- Short exercise A -
Decide whether each statement below agrees with the article on Amazon S3 technical risk. For each, answer yes or no and quote the words of the article that settle it. (i) S3 acknowledges receipt of a data object only after storing it in at least two geographically separate places. (ii) For Tunesafe, an occasional loss of service is a very serious problem. (iii) Amazon explain in detail how they achieve reliability.
- Short exercise B -
Retype the stretch of the article on Amazon S3 technical risk from "[Complete series]" through "places is inconceivable.".
━━━ Page ━━━
S3 in Business: 9 – Technical risk

[Complete series]

Last time, I covered the commercial risks associated with Amazon’s continued existence and continued offering of Amazon S3. Now it’s time to turn to technical risks. How reliable is the Amazon S3 service? Can we trust our backups to it? Can we build a business on it?

Computers go wrong. That is what they do. The job of a service provider is to build a reliable service on top of unreliable machinery. Amazon don’t say much about how they achieve reliability except that they have multiple data centres in different locations and S3 doesn’t even acknowledge receipt of a data object until it has been successfully stored in at least two geographically separate places. The idea is that a failure in one place is improbable but a failure in two places is inconceivable.

One can measure reliability in two ways: the percentage of time that the service is available, and the probability of a stored data item being lost or corrupted. In the case of Tunesafe, an occasional loss of service doesn’t matter much (the Tunesafe program can just go to sleep for a bit and try again later) but the loss or corruption of data is very serious indeed. It is in the nature of backups that no-one looks at them for years and years, and this means that any errors that have been introduced into the backup are discovered far too late for anything to be done about it.
━━━ Dataset section ━━━
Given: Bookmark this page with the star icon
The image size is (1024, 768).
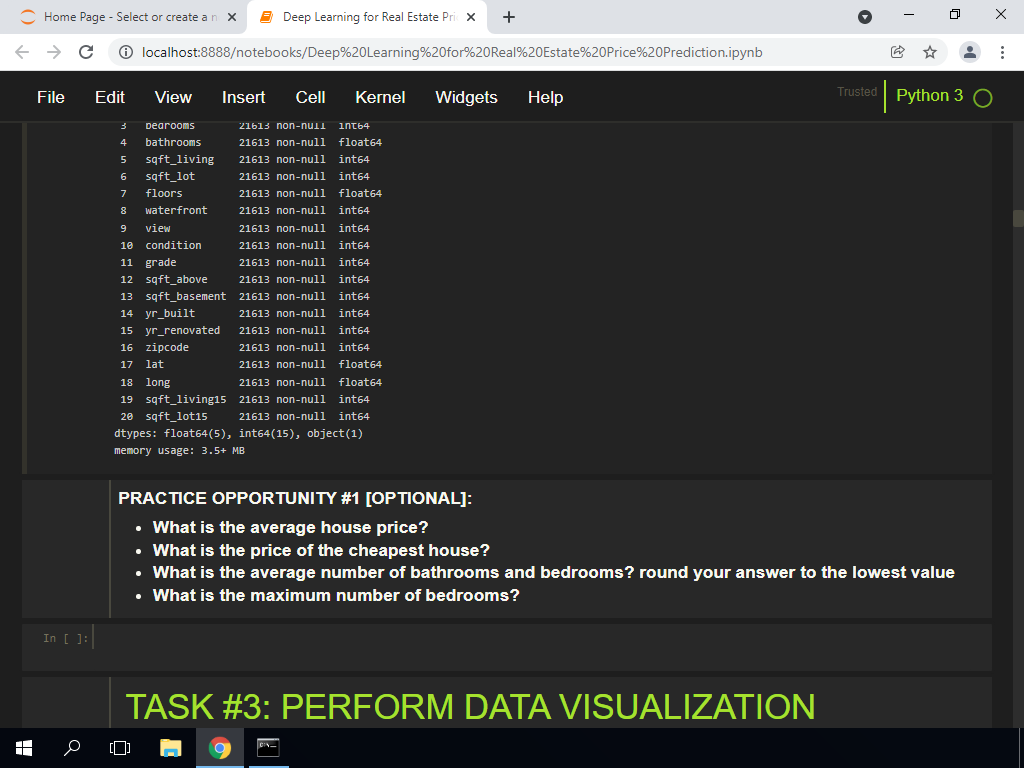Looking at the screenshot, I should (929, 52).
━━━
- Written response A -
(i) Yes: "S3 doesn’t even acknowledge receipt of a data object until it has been successfully stored in at least two geographically separate places"
(ii) No: "an occasional loss of service doesn’t matter much"
(iii) No: "Amazon don’t say much about how they achieve reliability"

- Written response B -
[Complete series]

Last time, I covered the commercial risks associated with Amazon’s continued existence and continued offering of Amazon S3. Now it’s time to turn to technical risks. How reliable is the Amazon S3 service? Can we trust our backups to it? Can we build a business on it?

Computers go wrong. That is what they do. The job of a service provider is to build a reliable service on top of unreliable machinery. Amazon don’t say much about how they achieve reliability except that they have multiple data centres in different locations and S3 doesn’t even acknowledge receipt of a data object until it has been successfully stored in at least two geographically separate places. The idea is that a failure in one place is improbable but a failure in two places is inconceivable.